The FCC voted Thursday to extend the Lifeline program to subsidize broadband access to low income people in the U.S., a move that reflects just how important Internet access has become to daily life.
The Lifeline program is a long-existing program designed to help all Americans have telephone service. It was extended to wireless cellphones in an earlier extension, and Thursday's move further broadens it to include broadband access. Some 10 percent of Americans don't have Internet access, and when looking at just rural Americans, it jumps to 39 percent. All told, there are 34 million people in the U.S. without broadband.

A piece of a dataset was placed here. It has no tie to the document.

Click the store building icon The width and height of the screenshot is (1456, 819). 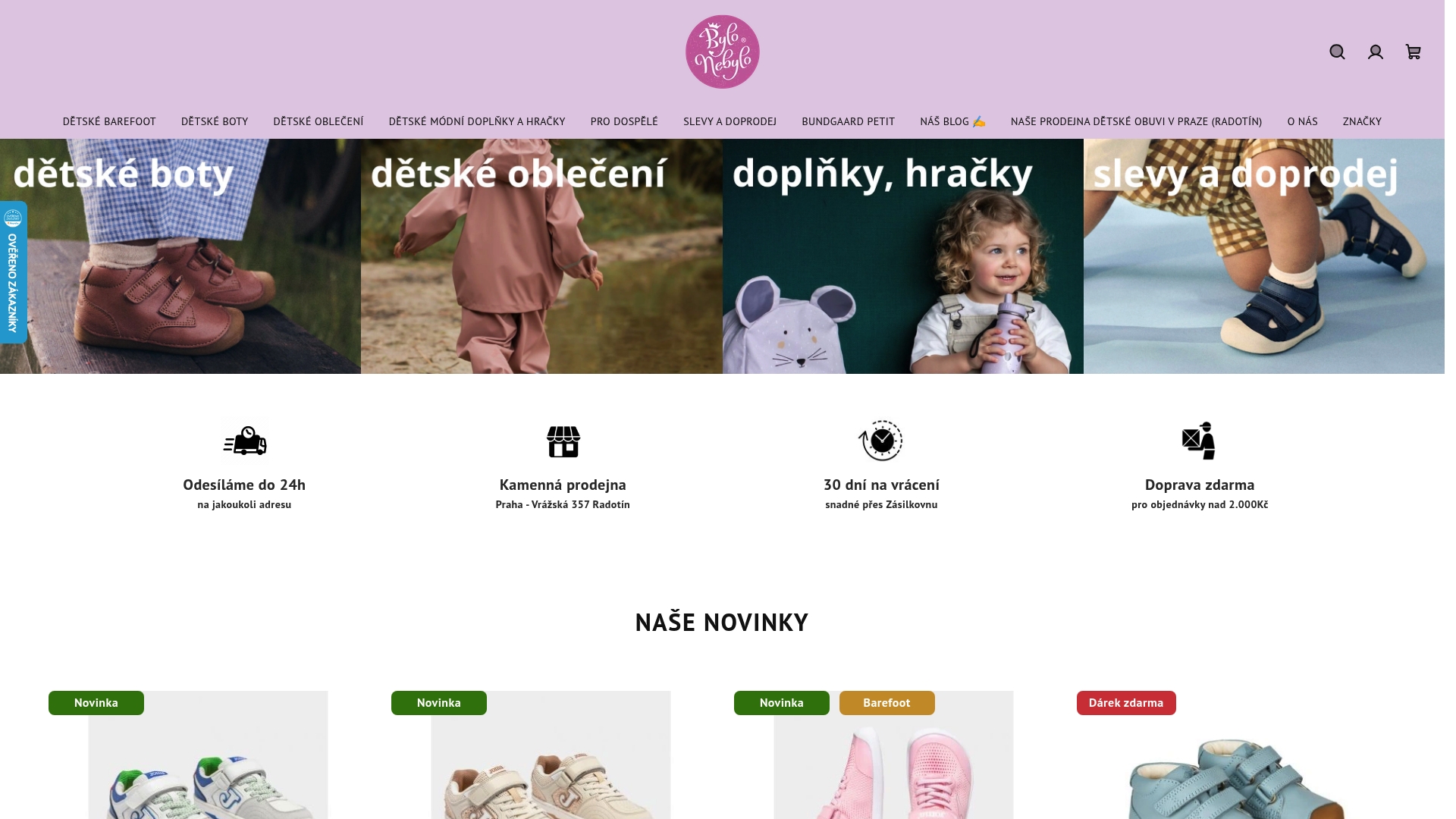[563, 441]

Yet Internet access plays an even larger role in our lives than telephones did in before the Internet became a thing. Information, socializing, entertainment, and communications have all swept onto the Internet, leaving those without it at massive disadvantage in life.
The FCC's vote only begins the process; the next step is a public comment period while the specifics of the program are established. In general, however, carriers will be required to establish special plans that will be paid for by a US$9.25 per month subsidy.
Those special plans will certainly be limited compared to the far more expensive plans offered by providers. When it's rolled, however, it will help narrow what has become known as the digital divide. That's a very good thing in my book.
The FCC also voted to impose rules on what carriers can do with our personal information, rules carriers have fought against. They prefer to be free to rifle and pillage our digital lives for profit like Google, Facebook, and other advertising-supported services.
The Daily Dot reported that both votes were 3 to 2, with Democrats joining Chairman Tom Wheeler and Republicans voting against the measures.